====== Given records ======

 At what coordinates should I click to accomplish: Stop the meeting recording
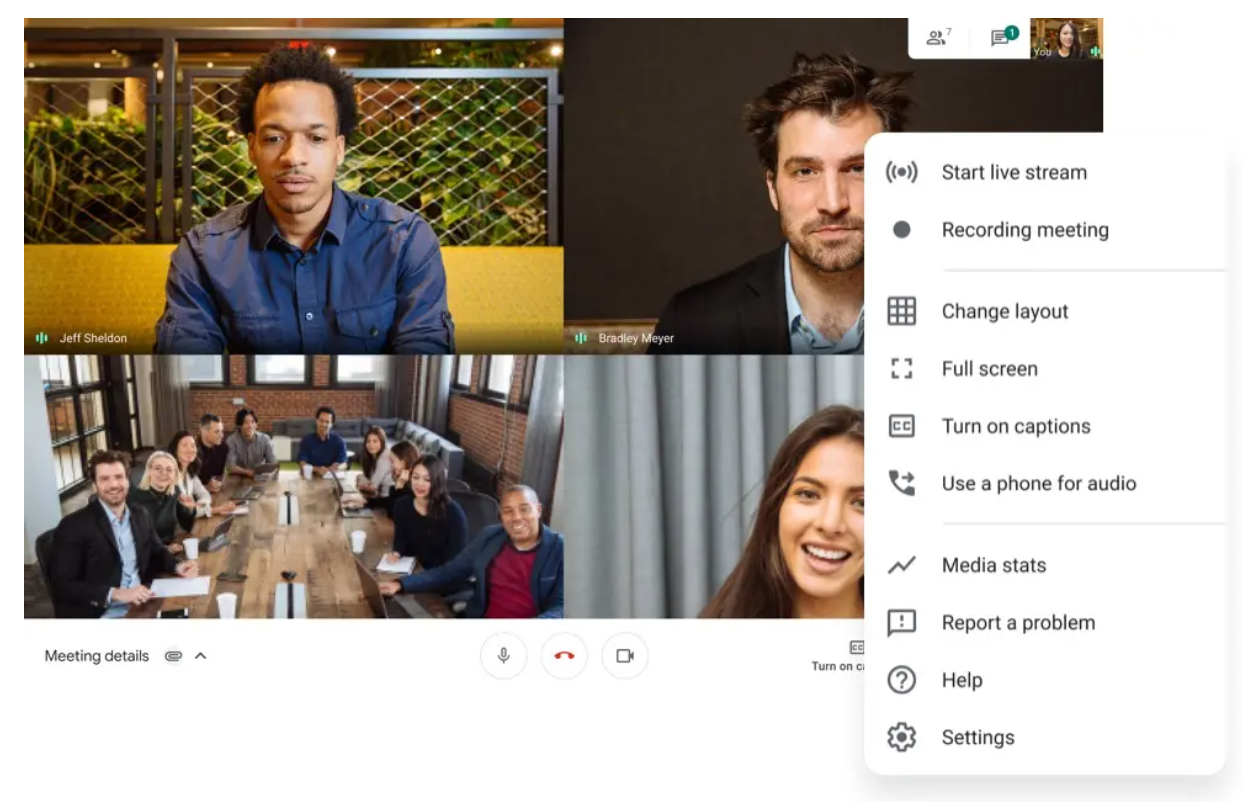pyautogui.click(x=1024, y=229)
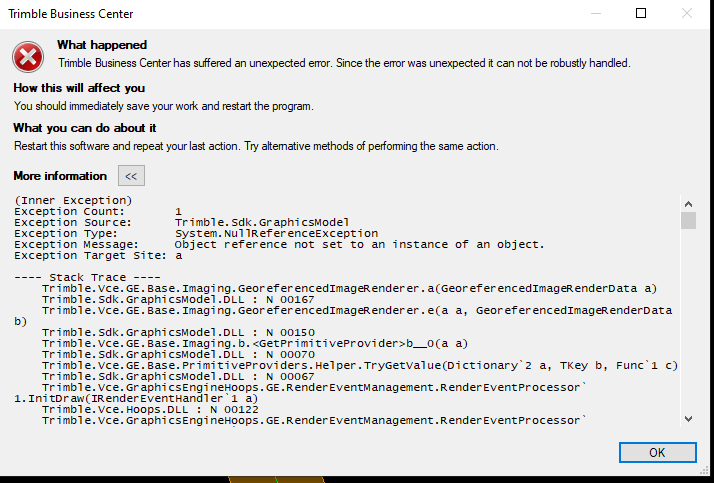Viewport: 714px width, 483px height.
Task: Click the red error icon
Action: pos(29,55)
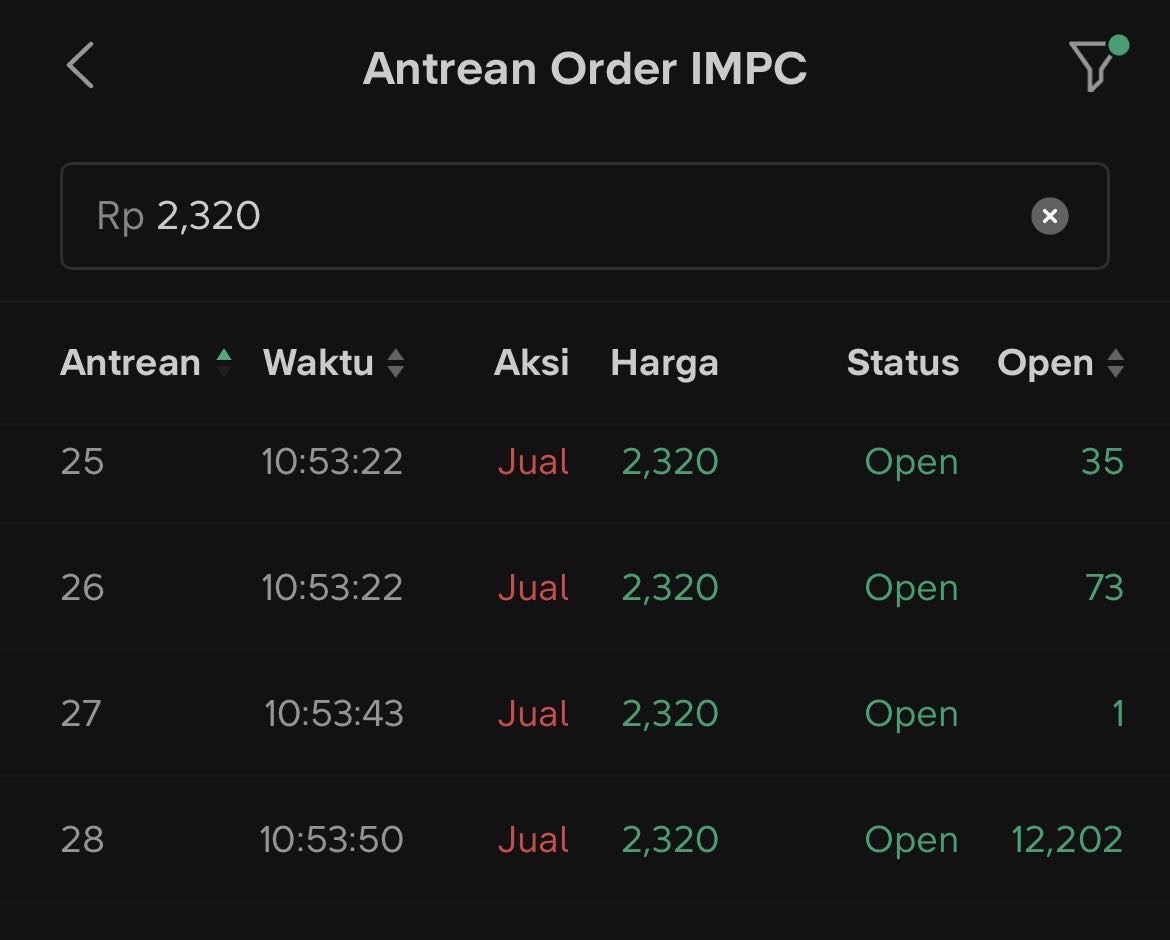Sort by Open column arrows

click(x=1116, y=363)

======

Try it
Be exact. Write out all the entries and omit the pictures.

Exercise response
 At what coordinates should I click to accomplish: Stop the meeting recording
pyautogui.click(x=1024, y=229)
Viewport: 714px width, 483px height.
Task: Click the red error icon
Action: pos(29,55)
Sort by Open column arrows

click(x=1116, y=363)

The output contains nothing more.